# "Cool Change Specials"



## Tortuga (May 21, 2004)

As some might remember...a few weeks ago I think I posted that I got a 'Mystery Package' in the mail...and, to my delight, when I opened it, it contained a slew of beautiful wood pen blanks courtesy of our own Cool Change.. Dunno what I done to deserve it...but mucho appreciated..
Been working with those boogers and came up with the four Ultra Cigar Pens below...Ash, Oak, Black Walnut and Mahogany..Really turned out kinda nice..
Rick..I'm sending them down to you to do with as you see fit..I see 'Thank You' gifts...possibly Christmas gifts....whatever.....I still got a couple dozen more blanks for me to play with..LOL...:tongue:
Bottom pix is just a 'show-off' deal...First attempt at an 'inlay pen'.. Was kinda feeling my way so just used a piece of pecan for the main portion and inlaid a couple of pieces of Rosewood for contrast...Came off pretty good...but still gotta lot to learn on this 'un.. Tom's visit yestidday and discussing inlays got my interest back up on them...
Muchas Gracias again, Rick......REALLY nice gift from out of the blue:cheers:


----------



## Slip (Jul 25, 2006)

Jim, the inlay looks really good. Soon, you will be using multi types of wood for the inlays and cross inlays in oposite direction for some really great looking pens. The inlays are really fun and challenging and each one comes out a little different. What style of pen kits are the others? They look great.


----------



## Tortuga (May 21, 2004)

Dale..they are the Ultra Cigar Pen Kits from Woodcraft.. Makes a beautiful cigar pen with a lot of carved deco on them...and are not near as expensive as the 'biggies'..

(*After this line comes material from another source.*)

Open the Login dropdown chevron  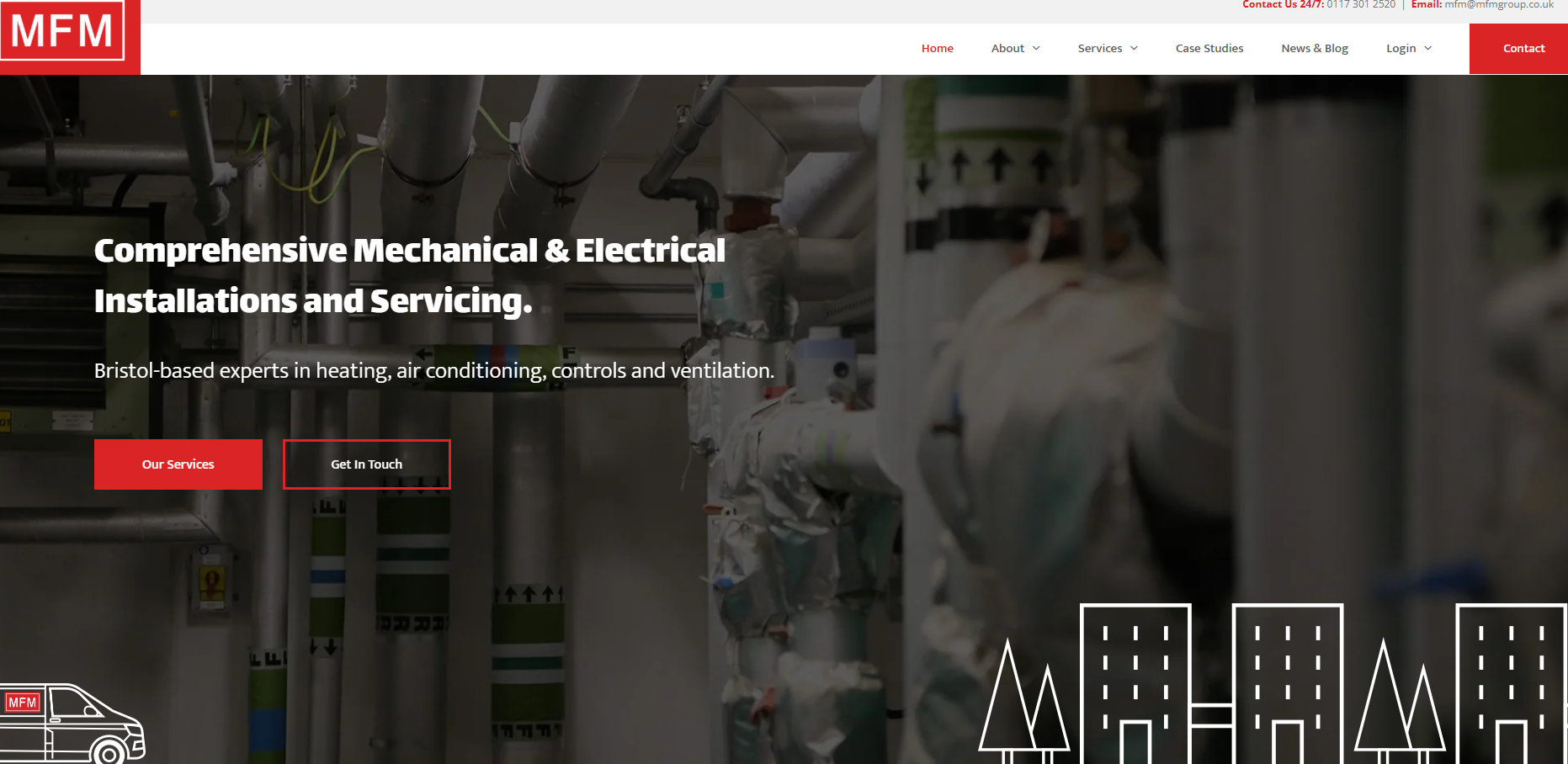coord(1427,48)
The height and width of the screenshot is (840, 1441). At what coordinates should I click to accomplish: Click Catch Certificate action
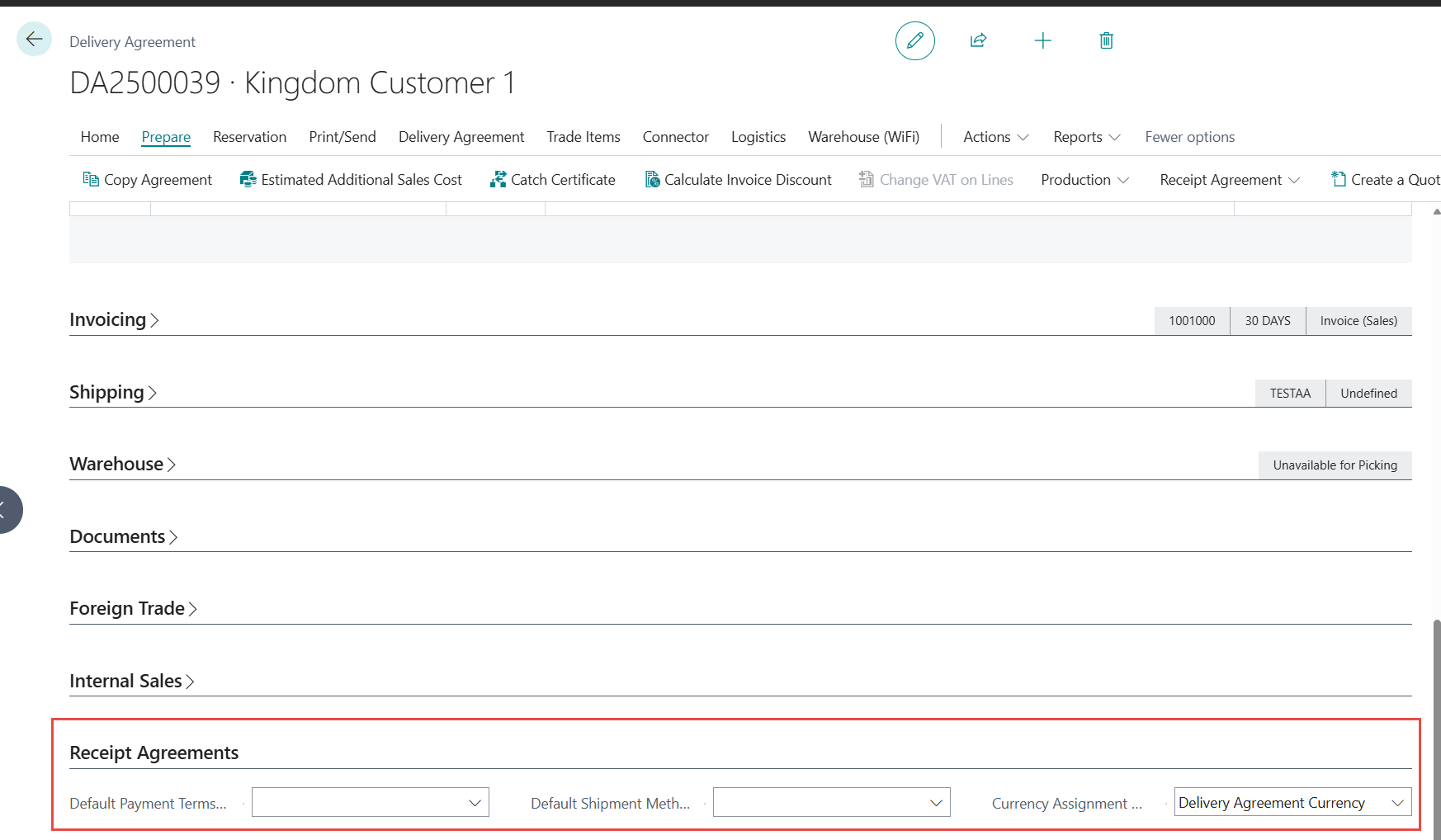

http://www.woodcraft.com/family.aspx?familyid=20400

The inlays really are fun and the cross inlay is my next project..Just gotta figure out a jig of some kind to help hold the blank when I'm glueing up.. Man !!!! they are really messy the way I'm doing it.. Gotta be a better way...LOL.. The price is going up on these boogers...


----------



## RC's Mom (Jun 6, 2008)

I agree with SK, the inlayed one is about the coolest pen I've ever seen. The only exception would be a certain purple pen!


----------



## Slip (Jul 25, 2006)

Tort, hope you figure out a method of holding them. I did so by hand but I held them together and used accelorator to quicly dry them to keep from holding them long. It worked fine, but glued a lot of latex gloves to the blank also while holding them. Expecially while gluing multiple layer of the inlay. Still fun to make.


----------



## Tortuga (May 21, 2004)

I'm sure one of us will figger it out, Slip.. Re: latex gloves...One of the guys on here..I think it wuz Bobby..told me to use the exam gloves called "Nitrile" gloves.. The CA WILL stick to them eventually...but not near as bad as with regular latex..Just a FYI..

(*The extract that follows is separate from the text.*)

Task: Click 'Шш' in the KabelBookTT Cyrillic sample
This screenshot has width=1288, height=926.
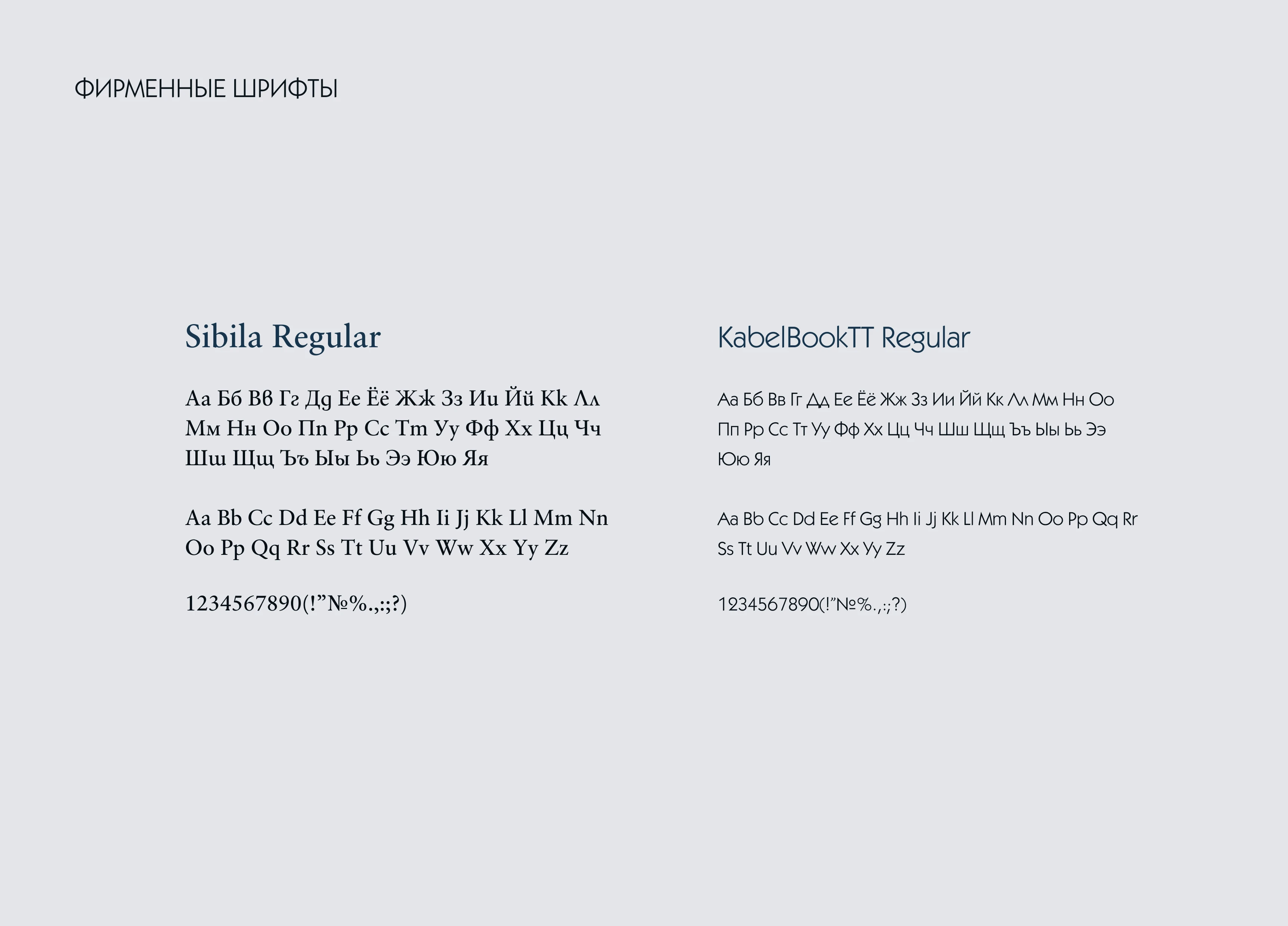Action: pos(953,430)
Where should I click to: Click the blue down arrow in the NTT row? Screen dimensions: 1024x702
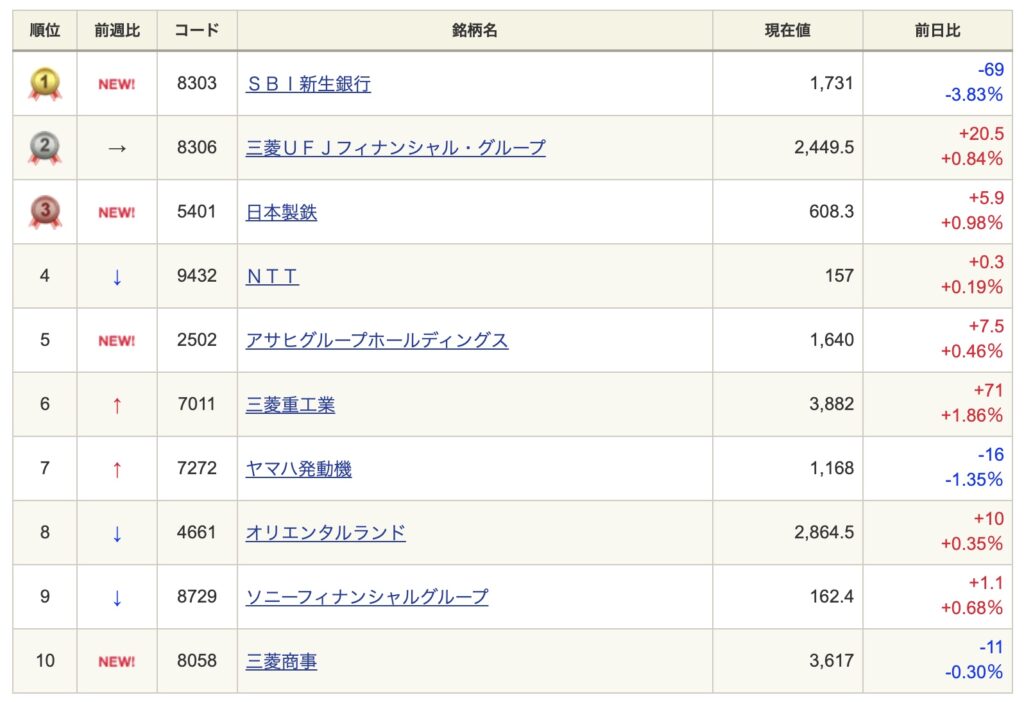point(117,277)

Just hope I can turn out some inlays that come close to what you do with it..Great work...I'll give the accelorator a try...Got a can on hand that I've never used..Might be just the ticket..


----------



## Slip (Jul 25, 2006)

Word of caution. Using accelorator makes the glue get warm quick on the fingers. I use the stuff everytime I use CA glue. I love the stuff. May have to try the Nitrile. I guess I use the latex. Mine are exam gloves, and thought they were latex, but maybe not.

We need another turners Expo. I would be glad to host one but know it is not close for anyone on this board but if a road trip would be wanted, I would be glad to host one. I don't have much to offer (lathe wise) but a good time.


----------



## Old Whaler (Sep 6, 2005)

Very nice T! They all look great. Love the inlay.


----------



## Viking48 (Jan 24, 2006)

As always Jim, those look great. Dangit - you've got me wanting to jump into those inlays now. Finished up the Mesquite pens and wine stoppers for the guys on the deer lease this afternoon and built some boxes for my game cams but didn't have time to start anything else. I'm gonna have to start digging in my pile of junk and see if I can come up with some UHMW and see if I can make a jig out of it to glue the blanks. Nothing sticks to that stuff so you might be able to clamp the blank in it after gluing. I've got sales calls to make this week and I have to get everything ready for the deer lease this weekend but I'll see if I can play with it some.


----------



## dicklaxt (Jun 2, 2005)

That last one is cool daddy cool,is it an inlay or a solid glue up????I'm betting glue up

dick


----------



## Slip (Jul 25, 2006)

Not to answer for anyone else, but they are actually glue ups as you describe. I usually call them inlays just for lack of a better name but not actual inlays..


----------